Scale the data in the stretch from the line containing "You are a computer-use" through the line containing "click(399, 27)", both ends included, and reproduce those lines in full, requests too, with each click coordinate in the answers multiplied by 0.4 and rounded to the nearest whole number, halves rounding up. Leave the pictures out of your output.

• [Given information]
::::::

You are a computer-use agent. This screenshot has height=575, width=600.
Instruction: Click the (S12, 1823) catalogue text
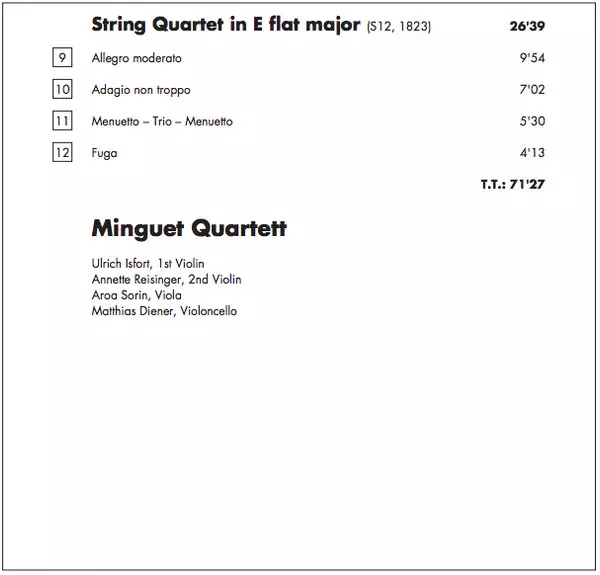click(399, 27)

::::::

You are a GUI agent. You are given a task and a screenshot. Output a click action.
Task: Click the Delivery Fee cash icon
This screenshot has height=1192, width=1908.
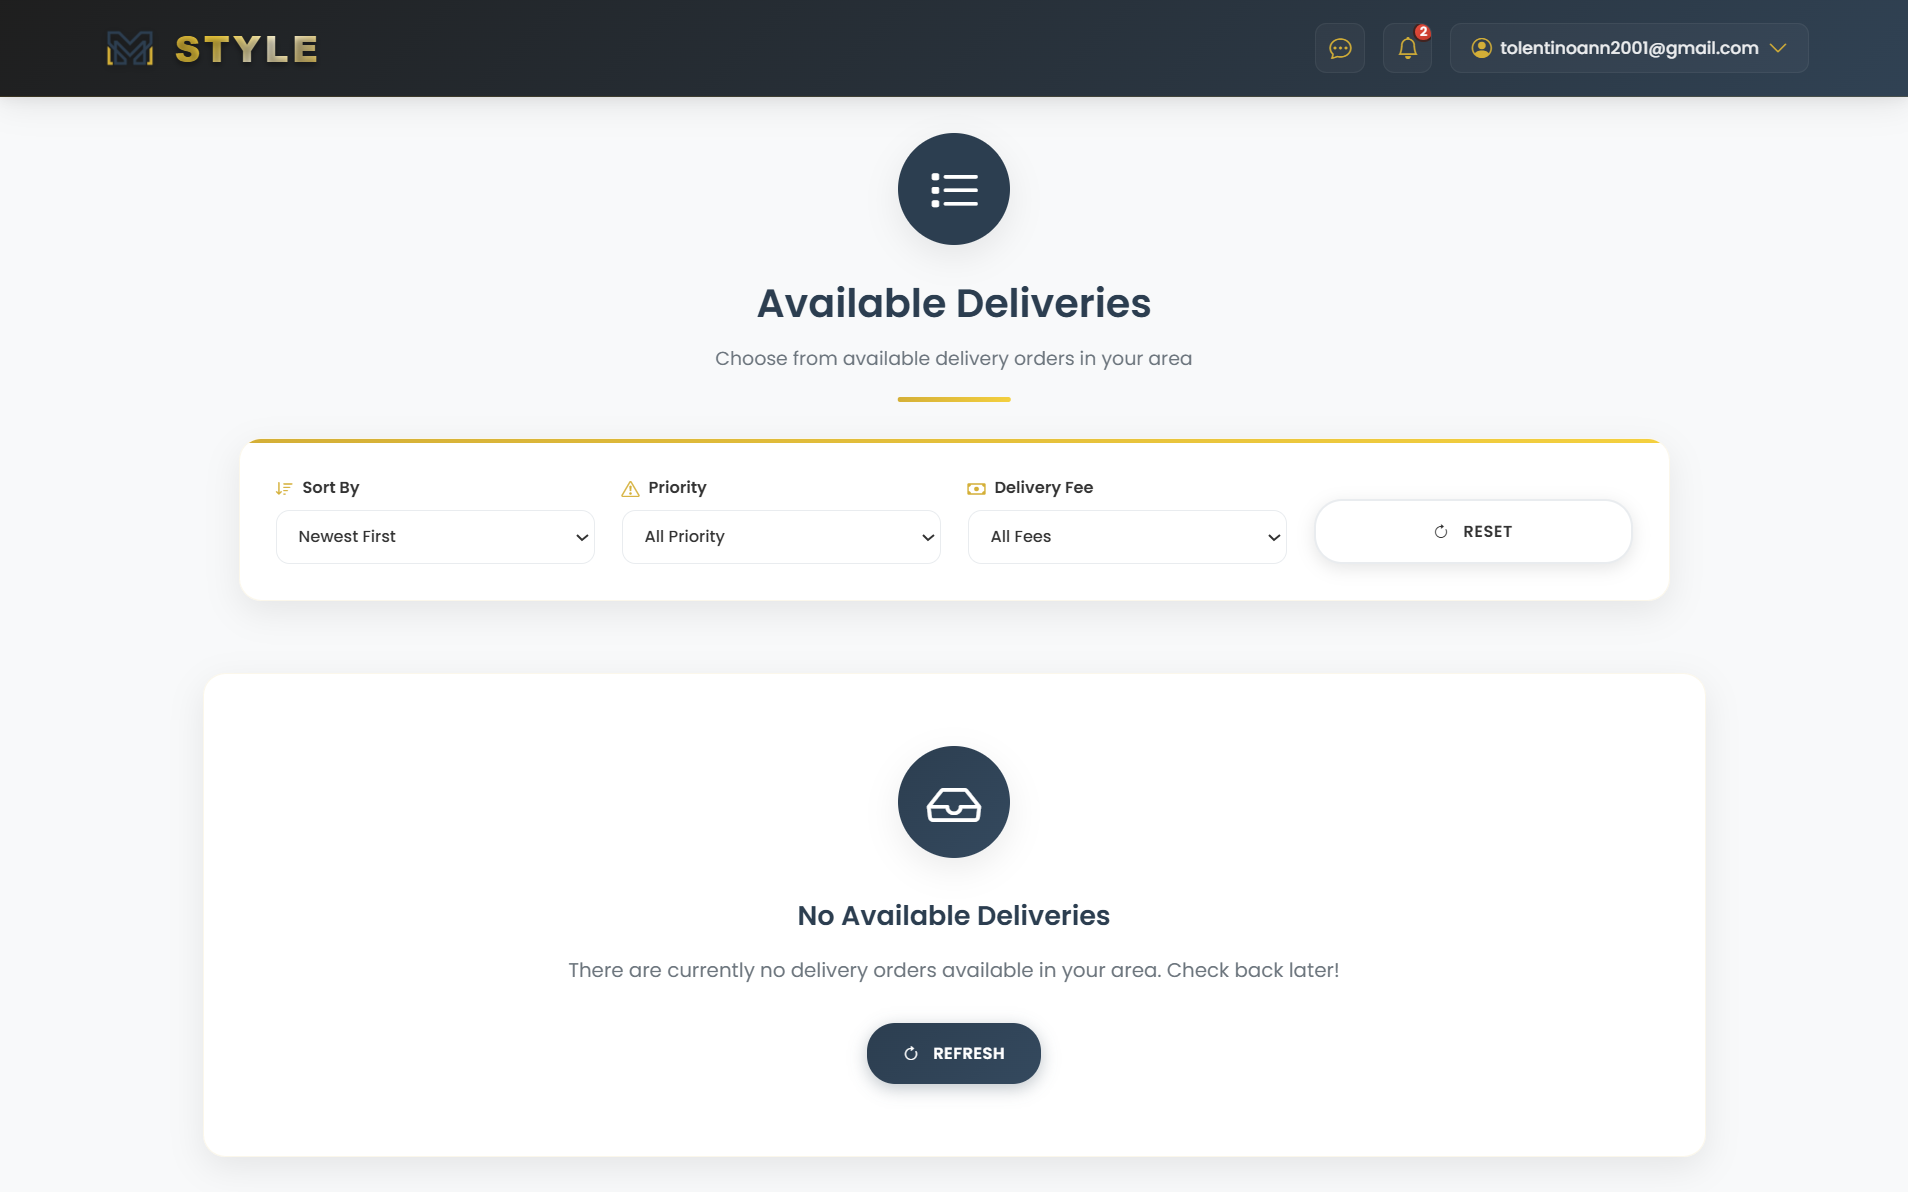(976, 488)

::::::

• [The completed task]
You are a computer-use agent. This screenshot has height=575, width=600.
Instruction: Click the (S12, 1823) catalogue text
click(160, 11)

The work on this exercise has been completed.